#### RECORDS PROVIDED
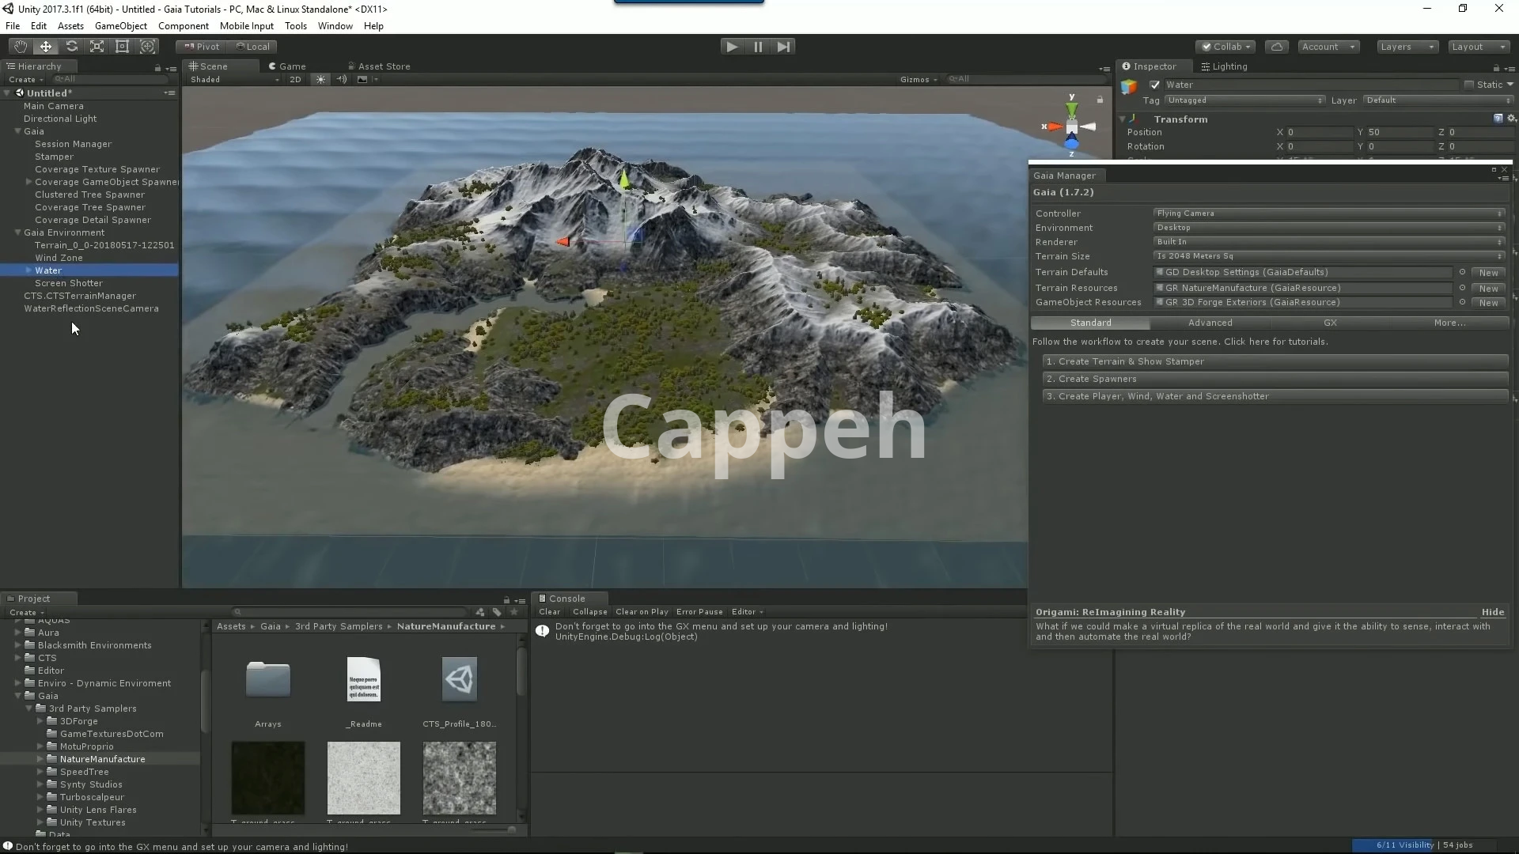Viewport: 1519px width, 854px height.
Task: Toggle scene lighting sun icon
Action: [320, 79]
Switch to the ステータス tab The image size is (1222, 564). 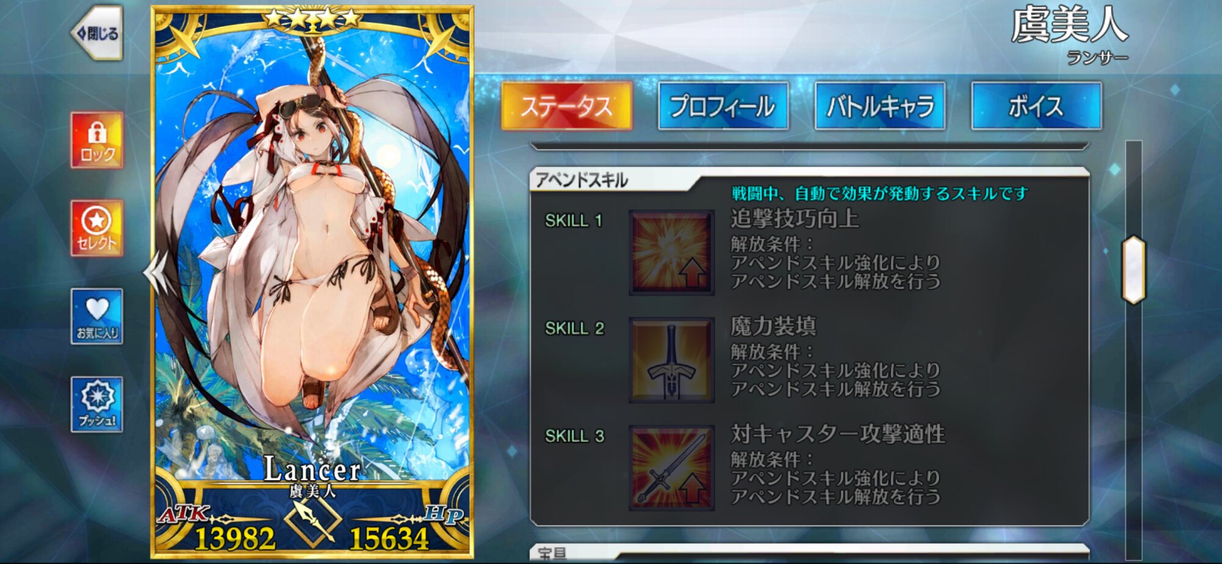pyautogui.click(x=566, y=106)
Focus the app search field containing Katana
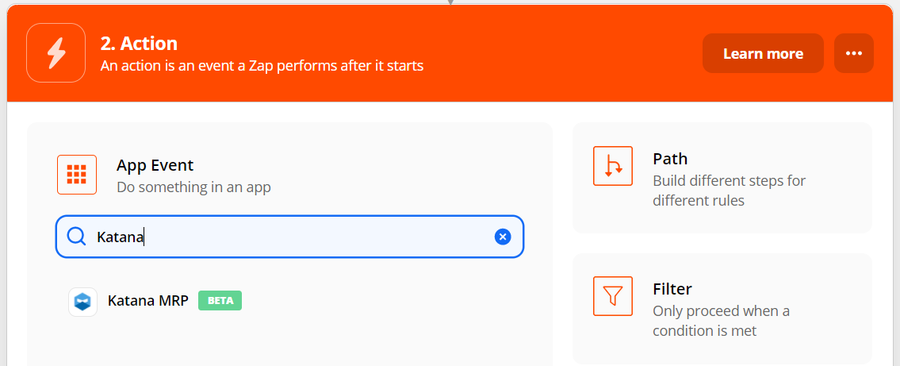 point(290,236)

#### INSTRUCTION
Report every line of the records above that contains the word "search", copying each such line in full.

#### EXPECTED ANSWER
Focus the app search field containing Katana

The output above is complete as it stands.